Problem details
In the listing below, find each line with the string "scrollbar" and report it.

Dataset entries
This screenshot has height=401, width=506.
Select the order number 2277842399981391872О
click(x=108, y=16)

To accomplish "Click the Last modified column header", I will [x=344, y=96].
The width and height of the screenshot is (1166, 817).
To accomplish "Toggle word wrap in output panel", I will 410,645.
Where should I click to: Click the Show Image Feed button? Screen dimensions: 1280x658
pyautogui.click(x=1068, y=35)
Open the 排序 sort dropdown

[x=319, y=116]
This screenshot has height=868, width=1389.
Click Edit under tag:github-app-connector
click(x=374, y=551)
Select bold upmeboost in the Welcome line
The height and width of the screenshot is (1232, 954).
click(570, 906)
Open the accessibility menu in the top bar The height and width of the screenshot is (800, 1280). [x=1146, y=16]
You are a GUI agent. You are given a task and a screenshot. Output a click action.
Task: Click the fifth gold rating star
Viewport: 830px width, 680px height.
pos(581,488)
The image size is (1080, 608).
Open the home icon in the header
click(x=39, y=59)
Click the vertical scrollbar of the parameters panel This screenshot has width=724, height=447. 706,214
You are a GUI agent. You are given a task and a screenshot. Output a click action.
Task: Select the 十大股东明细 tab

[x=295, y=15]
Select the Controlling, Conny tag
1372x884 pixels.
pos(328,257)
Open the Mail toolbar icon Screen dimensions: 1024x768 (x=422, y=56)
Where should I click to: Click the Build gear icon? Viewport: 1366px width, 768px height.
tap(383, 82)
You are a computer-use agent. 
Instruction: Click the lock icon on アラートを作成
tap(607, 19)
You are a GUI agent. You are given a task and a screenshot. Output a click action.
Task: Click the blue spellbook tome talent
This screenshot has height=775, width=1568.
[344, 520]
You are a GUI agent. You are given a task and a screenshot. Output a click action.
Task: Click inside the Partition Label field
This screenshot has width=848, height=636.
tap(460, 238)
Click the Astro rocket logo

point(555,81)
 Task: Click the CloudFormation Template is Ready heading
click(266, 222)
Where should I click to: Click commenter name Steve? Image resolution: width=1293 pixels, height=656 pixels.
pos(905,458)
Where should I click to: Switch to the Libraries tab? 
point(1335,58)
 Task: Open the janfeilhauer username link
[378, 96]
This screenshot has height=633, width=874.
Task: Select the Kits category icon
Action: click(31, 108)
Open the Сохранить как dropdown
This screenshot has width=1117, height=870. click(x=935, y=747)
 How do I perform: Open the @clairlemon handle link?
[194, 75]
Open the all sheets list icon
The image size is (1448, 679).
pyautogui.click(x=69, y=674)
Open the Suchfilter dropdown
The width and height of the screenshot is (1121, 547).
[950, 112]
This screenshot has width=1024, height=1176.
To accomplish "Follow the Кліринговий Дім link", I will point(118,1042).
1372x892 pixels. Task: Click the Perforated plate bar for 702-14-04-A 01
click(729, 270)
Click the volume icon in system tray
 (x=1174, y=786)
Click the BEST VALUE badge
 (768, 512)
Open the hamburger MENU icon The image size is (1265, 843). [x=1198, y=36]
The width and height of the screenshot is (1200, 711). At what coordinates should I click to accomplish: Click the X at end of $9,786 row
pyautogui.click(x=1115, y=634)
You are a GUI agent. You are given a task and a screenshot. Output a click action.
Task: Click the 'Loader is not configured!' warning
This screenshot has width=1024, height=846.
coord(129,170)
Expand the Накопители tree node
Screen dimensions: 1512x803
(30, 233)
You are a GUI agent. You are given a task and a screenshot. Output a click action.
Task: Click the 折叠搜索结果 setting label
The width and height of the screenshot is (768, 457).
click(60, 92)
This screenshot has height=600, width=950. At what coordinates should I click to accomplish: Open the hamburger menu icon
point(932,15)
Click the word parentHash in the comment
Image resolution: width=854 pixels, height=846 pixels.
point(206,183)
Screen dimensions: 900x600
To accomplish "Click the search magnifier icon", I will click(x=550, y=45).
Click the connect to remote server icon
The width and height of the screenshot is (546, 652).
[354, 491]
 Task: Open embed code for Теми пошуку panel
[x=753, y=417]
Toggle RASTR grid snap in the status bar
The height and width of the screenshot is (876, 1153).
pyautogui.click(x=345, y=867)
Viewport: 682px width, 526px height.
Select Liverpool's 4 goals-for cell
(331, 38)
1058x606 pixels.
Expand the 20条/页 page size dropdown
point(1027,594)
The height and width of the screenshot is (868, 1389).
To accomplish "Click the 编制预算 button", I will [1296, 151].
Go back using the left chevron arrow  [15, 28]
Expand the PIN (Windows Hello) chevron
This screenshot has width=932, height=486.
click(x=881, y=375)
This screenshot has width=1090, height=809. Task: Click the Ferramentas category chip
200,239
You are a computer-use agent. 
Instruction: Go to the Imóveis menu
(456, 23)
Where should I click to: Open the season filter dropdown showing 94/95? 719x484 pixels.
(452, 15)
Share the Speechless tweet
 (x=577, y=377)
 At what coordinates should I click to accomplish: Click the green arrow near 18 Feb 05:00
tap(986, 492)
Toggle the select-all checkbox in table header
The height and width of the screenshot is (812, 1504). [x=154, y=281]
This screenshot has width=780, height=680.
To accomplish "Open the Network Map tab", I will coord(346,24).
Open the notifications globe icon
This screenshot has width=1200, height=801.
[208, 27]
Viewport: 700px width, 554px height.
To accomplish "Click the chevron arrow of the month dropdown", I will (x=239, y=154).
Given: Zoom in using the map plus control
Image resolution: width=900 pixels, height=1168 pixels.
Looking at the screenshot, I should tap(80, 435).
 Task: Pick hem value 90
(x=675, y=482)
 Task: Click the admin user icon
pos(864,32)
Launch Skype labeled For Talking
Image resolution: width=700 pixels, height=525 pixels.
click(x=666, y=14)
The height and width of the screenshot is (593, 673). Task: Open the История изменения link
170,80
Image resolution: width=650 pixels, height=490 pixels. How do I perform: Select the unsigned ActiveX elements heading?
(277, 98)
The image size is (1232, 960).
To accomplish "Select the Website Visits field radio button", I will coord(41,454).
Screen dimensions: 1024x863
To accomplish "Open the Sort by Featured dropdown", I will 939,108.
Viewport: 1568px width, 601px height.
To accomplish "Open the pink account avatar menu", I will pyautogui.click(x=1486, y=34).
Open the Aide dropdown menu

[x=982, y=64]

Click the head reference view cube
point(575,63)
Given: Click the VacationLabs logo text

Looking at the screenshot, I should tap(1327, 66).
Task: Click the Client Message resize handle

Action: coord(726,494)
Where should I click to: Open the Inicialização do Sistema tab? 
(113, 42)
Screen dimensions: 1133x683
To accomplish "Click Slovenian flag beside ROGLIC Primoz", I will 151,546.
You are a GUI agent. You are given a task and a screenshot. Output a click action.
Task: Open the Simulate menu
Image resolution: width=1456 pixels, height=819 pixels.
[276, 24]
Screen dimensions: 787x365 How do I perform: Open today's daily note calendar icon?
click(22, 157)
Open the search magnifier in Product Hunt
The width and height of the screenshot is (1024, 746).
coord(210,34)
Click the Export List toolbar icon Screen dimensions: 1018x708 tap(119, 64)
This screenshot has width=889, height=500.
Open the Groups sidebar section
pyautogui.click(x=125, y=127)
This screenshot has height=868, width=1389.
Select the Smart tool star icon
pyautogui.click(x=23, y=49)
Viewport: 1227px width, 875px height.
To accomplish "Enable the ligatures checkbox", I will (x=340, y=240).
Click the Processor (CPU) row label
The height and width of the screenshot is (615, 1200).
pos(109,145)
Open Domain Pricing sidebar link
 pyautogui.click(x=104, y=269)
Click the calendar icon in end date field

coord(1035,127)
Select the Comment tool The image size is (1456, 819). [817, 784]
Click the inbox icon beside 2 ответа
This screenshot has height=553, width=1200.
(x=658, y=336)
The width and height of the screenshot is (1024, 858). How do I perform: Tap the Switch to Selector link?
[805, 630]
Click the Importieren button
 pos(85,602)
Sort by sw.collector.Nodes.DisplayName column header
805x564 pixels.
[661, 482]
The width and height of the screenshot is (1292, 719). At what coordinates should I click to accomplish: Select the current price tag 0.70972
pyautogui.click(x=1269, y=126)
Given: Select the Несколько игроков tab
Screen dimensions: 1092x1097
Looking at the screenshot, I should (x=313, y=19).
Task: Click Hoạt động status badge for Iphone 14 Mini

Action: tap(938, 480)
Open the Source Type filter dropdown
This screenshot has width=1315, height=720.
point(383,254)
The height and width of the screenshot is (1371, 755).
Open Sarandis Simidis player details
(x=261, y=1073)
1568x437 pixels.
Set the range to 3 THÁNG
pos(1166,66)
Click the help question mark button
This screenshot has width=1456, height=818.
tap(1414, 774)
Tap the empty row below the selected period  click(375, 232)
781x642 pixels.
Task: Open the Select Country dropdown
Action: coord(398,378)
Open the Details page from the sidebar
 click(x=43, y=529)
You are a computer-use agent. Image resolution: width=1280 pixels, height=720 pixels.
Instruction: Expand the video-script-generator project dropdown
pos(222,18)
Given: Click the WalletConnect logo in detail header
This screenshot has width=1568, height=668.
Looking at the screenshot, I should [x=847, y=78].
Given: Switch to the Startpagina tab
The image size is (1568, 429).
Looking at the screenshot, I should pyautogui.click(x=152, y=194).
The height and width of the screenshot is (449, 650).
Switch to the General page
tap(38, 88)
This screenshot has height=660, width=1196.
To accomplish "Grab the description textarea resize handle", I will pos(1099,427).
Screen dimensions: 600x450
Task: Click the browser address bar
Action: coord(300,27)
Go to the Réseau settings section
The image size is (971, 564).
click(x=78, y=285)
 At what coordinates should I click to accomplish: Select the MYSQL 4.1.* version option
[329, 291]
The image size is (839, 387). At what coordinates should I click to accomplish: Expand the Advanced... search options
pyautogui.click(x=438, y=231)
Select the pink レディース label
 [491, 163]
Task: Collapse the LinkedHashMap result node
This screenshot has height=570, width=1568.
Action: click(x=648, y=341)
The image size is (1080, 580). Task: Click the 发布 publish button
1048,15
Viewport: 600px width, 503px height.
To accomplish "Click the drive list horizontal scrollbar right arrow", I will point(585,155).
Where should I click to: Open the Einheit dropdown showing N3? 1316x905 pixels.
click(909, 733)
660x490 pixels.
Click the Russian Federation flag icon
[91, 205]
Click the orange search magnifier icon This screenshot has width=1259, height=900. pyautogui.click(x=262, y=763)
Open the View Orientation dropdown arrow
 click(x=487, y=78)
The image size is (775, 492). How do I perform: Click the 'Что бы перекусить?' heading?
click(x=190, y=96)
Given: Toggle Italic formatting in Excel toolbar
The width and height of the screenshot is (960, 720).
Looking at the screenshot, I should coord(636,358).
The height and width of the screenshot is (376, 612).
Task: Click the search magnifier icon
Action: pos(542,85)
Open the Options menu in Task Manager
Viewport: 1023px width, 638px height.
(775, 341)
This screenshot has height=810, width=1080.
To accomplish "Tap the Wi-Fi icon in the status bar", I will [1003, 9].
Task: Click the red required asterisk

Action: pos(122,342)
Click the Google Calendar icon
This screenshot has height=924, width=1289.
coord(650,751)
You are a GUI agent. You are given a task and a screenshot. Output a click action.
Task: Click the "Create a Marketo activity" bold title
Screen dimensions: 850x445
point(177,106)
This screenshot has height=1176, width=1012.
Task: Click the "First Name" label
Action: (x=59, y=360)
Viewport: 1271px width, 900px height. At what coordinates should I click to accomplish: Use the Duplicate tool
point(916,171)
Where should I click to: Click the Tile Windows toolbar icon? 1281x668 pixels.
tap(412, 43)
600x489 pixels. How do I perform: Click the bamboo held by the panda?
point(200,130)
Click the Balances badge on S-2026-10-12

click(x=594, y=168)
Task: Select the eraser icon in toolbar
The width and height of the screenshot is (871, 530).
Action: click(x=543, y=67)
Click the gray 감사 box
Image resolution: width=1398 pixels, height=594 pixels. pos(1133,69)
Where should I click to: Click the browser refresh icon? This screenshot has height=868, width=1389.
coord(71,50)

Answer space
Click the vertical scrollbar of the parameters panel This screenshot has width=724, height=447. 706,214
To accomplish "Click the drive list horizontal scrollbar right arrow", I will point(585,155).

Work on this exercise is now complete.